Girişi kapatan bariyerler
Kripto para pazarının yapısı yüksek derecede parçalı halde: 200’ün üzerinde kripto para borsası ve platformu var. Borsalar bulunduğu yere göre farklı yasalarla denetleniyor ve gereklilikleri birbirinden ayrışıyor. Ek olarak halen kripto paraların gözetimi hakkında kalite eksikliği hissediliyor. Çözümler değişken ve daha yeni yeni oluşmaya başladı, ayrıca her coin için farklı hizmet sunulmakta. Basitçe tek bir çözümün genele yayılmış olması söz konusu değil.
Sektörün bir başka eksiliği ise genel olarak kabul edilen standartların az olması. Özellikle güvenlik, işletim, araştırma ve değerleme alanlarında standartlar oluşmadı. Kripto paralar işletimle alakalı risklerin finansal riskten yüksek olduğu bir piyasa. Yatırımcılar ölçülebilir değerlerin belirlenmesini ve kripto değerlerin fiyatlarının neye göre belirlendiğini anlamak istiyor.

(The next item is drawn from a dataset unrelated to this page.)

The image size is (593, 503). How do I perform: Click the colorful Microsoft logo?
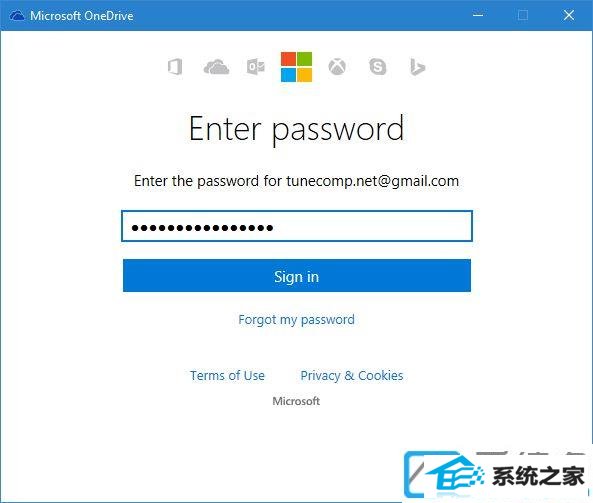[x=296, y=67]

Belki de en önemli konu düzenlemelerle alakalı belirsizliklerin bulunması. Düzenleyiciler kripto paraları daha iyi değerlendirmek adına adımlar atmış olsa da -Bitcoin’in menkul kıymet olarak değil emtia olarak sınıflandırılması gibi- halen gidiş yolunda birçok boşluk bulunuyor. Bu yüzden büyük yatırımcılar düzenleyicilerin hamlelerini beklemeyi tercih ediyor olabilir.
Sırada ne var?
Olumsuzluklar iç karartıcı görünüyor ancak aynı zamanda gelişimin önünü açmış bulunuyor. Belki de geçtiğimiz yılın aşırı beklentileri olmasa daha hızlı bir gelişim görebilirdik. Yine de 2018 yılında fiyatlar açısından gerileme yaşanması biraz daha yapısal meselelerin ön plana çıkmasını sağladı. Örneğin bu yıl birçok yetenekli bankacı finansal kurumları terk ederek kripto para ekosistemine katıldı. İşletme ile ilgili işe alımlar arttı, piyasa bu konudaki eksikliğinin farkına vardı.
Diğer yandan sektörde yeni birliklerin ve piyasa katılımcıları koruyan girişimlerin gerçekleştiğini gördük. Net kurallar ve standartlar oluşturan Blockchain birliği Association for Digital Assets Management (ADAM) sektöre profesyonel yaklaşımın kapılarını açtı. Diğer birlikler ve ülke yetkilileri arasındaki iletişim önemli gelişimlere yol açabilir.
Halen ilginin odağında fiyatlar bulunuyor ancak gerçek ve somut ilerlemenin sağlandığı işlerin üzerinde de çalışılıyor. İki yıl öncesine göre bugüne bakıldığında altyapının oldukça hızlı yol kat ettiği görülüyor. Bunu sağlayan etkenlerden biri de artık gözlerin bu sektöre dikilmiş olması. Halen yapılacak çok iş var ancak yapılan işler geleceğe olumlu bakılabilmesini mümkün kılıyor.
2019’un 2018’e benzeyeceği düşünülüyor, işin mutfağında çalışanların bir sonraki büyüme dalgasına hazırlanarak, büyümenin sürdürülebilir bir hal almasını sağlamaları gerekiyor.